Task item: Return each record shown beneath, word for word.

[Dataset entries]

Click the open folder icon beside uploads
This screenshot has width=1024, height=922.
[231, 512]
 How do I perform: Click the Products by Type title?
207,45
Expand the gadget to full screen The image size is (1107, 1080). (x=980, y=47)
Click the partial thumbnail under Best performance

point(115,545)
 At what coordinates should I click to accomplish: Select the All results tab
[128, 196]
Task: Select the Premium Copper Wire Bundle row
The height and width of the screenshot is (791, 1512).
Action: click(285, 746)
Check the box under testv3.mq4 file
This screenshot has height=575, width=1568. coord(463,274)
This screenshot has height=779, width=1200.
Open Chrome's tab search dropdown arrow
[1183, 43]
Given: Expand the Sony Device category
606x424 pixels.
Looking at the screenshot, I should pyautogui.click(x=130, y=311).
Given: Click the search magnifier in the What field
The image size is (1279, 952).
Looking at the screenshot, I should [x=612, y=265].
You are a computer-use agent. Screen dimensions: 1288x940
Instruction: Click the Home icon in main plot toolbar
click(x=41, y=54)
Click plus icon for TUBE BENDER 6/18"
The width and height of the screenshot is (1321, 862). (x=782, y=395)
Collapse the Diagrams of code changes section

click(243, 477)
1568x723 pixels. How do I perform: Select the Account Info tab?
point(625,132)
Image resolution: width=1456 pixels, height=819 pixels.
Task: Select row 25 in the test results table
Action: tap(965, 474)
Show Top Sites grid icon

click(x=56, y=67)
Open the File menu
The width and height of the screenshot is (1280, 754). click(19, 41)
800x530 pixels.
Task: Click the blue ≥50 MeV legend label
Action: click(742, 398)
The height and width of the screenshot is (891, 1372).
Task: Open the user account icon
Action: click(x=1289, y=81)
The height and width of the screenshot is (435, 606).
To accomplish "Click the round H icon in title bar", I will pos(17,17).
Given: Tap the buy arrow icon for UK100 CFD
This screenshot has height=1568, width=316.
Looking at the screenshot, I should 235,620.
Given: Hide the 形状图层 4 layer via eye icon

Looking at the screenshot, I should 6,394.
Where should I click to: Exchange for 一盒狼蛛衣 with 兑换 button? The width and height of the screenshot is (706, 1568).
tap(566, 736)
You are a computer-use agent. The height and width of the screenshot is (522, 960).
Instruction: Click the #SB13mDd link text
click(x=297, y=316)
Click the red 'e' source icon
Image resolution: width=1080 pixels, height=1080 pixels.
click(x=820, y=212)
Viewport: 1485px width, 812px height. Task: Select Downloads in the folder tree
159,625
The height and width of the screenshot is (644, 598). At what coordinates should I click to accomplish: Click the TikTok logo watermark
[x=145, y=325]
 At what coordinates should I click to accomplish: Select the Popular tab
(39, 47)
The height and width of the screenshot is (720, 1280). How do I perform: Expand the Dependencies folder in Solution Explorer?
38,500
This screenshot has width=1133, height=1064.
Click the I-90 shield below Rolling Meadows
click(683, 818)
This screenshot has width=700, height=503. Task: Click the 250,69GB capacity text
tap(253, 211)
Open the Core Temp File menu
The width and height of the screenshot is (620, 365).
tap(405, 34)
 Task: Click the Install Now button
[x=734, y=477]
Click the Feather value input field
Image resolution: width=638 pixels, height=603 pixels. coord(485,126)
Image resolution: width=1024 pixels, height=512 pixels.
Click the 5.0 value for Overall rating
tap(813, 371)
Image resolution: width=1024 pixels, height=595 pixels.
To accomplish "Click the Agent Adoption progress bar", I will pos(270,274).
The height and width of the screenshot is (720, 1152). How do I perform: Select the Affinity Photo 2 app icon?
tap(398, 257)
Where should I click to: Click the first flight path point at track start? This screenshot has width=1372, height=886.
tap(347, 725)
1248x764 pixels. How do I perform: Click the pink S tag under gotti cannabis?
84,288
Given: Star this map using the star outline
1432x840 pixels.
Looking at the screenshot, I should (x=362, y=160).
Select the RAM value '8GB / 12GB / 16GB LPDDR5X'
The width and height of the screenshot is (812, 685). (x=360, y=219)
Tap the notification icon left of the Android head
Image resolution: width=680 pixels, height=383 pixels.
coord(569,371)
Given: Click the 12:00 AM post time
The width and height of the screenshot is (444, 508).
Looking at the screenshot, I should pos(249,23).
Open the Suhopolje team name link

The completed task:
Click the open folder icon beside uploads
This screenshot has width=1024, height=922.
[231, 512]
 How do I perform: Click the Products by Type title?
207,45
Expand the gadget to full screen The image size is (1107, 1080). (x=980, y=47)
Click the partial thumbnail under Best performance

point(115,545)
 At what coordinates should I click to accomplish: Select the All results tab
[128, 196]
Task: Select the Premium Copper Wire Bundle row
The height and width of the screenshot is (791, 1512).
Action: click(285, 746)
Check the box under testv3.mq4 file
This screenshot has height=575, width=1568. coord(463,274)
This screenshot has height=779, width=1200.
Open Chrome's tab search dropdown arrow
[1183, 43]
Given: Expand the Sony Device category
606x424 pixels.
Looking at the screenshot, I should pyautogui.click(x=130, y=311).
Given: Click the search magnifier in the What field
The image size is (1279, 952).
Looking at the screenshot, I should [x=612, y=265].
You are a computer-use agent. Screen dimensions: 1288x940
Instruction: Click the Home icon in main plot toolbar
click(x=41, y=54)
Click plus icon for TUBE BENDER 6/18"
The width and height of the screenshot is (1321, 862). (x=782, y=395)
Collapse the Diagrams of code changes section

click(243, 477)
1568x723 pixels. How do I perform: Select the Account Info tab?
point(625,132)
Image resolution: width=1456 pixels, height=819 pixels.
Task: Select row 25 in the test results table
Action: tap(965, 474)
Show Top Sites grid icon

click(x=56, y=67)
Open the File menu
The width and height of the screenshot is (1280, 754). click(19, 41)
800x530 pixels.
Task: Click the blue ≥50 MeV legend label
Action: click(742, 398)
The height and width of the screenshot is (891, 1372).
Task: Open the user account icon
Action: click(x=1289, y=81)
The height and width of the screenshot is (435, 606).
To accomplish "Click the round H icon in title bar", I will pos(17,17).
Given: Tap the buy arrow icon for UK100 CFD
This screenshot has height=1568, width=316.
Looking at the screenshot, I should 235,620.
Given: Hide the 形状图层 4 layer via eye icon

Looking at the screenshot, I should 6,394.
Where should I click to: Exchange for 一盒狼蛛衣 with 兑换 button? The width and height of the screenshot is (706, 1568).
tap(566, 736)
You are a computer-use agent. The height and width of the screenshot is (522, 960).
Instruction: Click the #SB13mDd link text
click(x=297, y=316)
Click the red 'e' source icon
Image resolution: width=1080 pixels, height=1080 pixels.
click(x=820, y=212)
Viewport: 1485px width, 812px height. Task: Select Downloads in the folder tree
159,625
The height and width of the screenshot is (644, 598). At what coordinates should I click to accomplish: Click the TikTok logo watermark
[x=145, y=325]
 At what coordinates should I click to accomplish: Select the Popular tab
(39, 47)
The height and width of the screenshot is (720, 1280). How do I perform: Expand the Dependencies folder in Solution Explorer?
38,500
This screenshot has width=1133, height=1064.
Click the I-90 shield below Rolling Meadows
click(683, 818)
This screenshot has width=700, height=503. Task: Click the 250,69GB capacity text
tap(253, 211)
Open the Core Temp File menu
The width and height of the screenshot is (620, 365).
tap(405, 34)
 Task: Click the Install Now button
[x=734, y=477]
Click the Feather value input field
Image resolution: width=638 pixels, height=603 pixels. coord(485,126)
Image resolution: width=1024 pixels, height=512 pixels.
Click the 5.0 value for Overall rating
tap(813, 371)
Image resolution: width=1024 pixels, height=595 pixels.
To accomplish "Click the Agent Adoption progress bar", I will pos(270,274).
The height and width of the screenshot is (720, 1152). How do I perform: Select the Affinity Photo 2 app icon?
tap(398, 257)
Where should I click to: Click the first flight path point at track start? This screenshot has width=1372, height=886.
tap(347, 725)
1248x764 pixels. How do I perform: Click the pink S tag under gotti cannabis?
84,288
Given: Star this map using the star outline
1432x840 pixels.
Looking at the screenshot, I should (x=362, y=160).
Select the RAM value '8GB / 12GB / 16GB LPDDR5X'
The width and height of the screenshot is (812, 685). (x=360, y=219)
Tap the notification icon left of the Android head
Image resolution: width=680 pixels, height=383 pixels.
coord(569,371)
Given: Click the 12:00 AM post time
The width and height of the screenshot is (444, 508).
Looking at the screenshot, I should pos(249,23).
Open the Suhopolje team name link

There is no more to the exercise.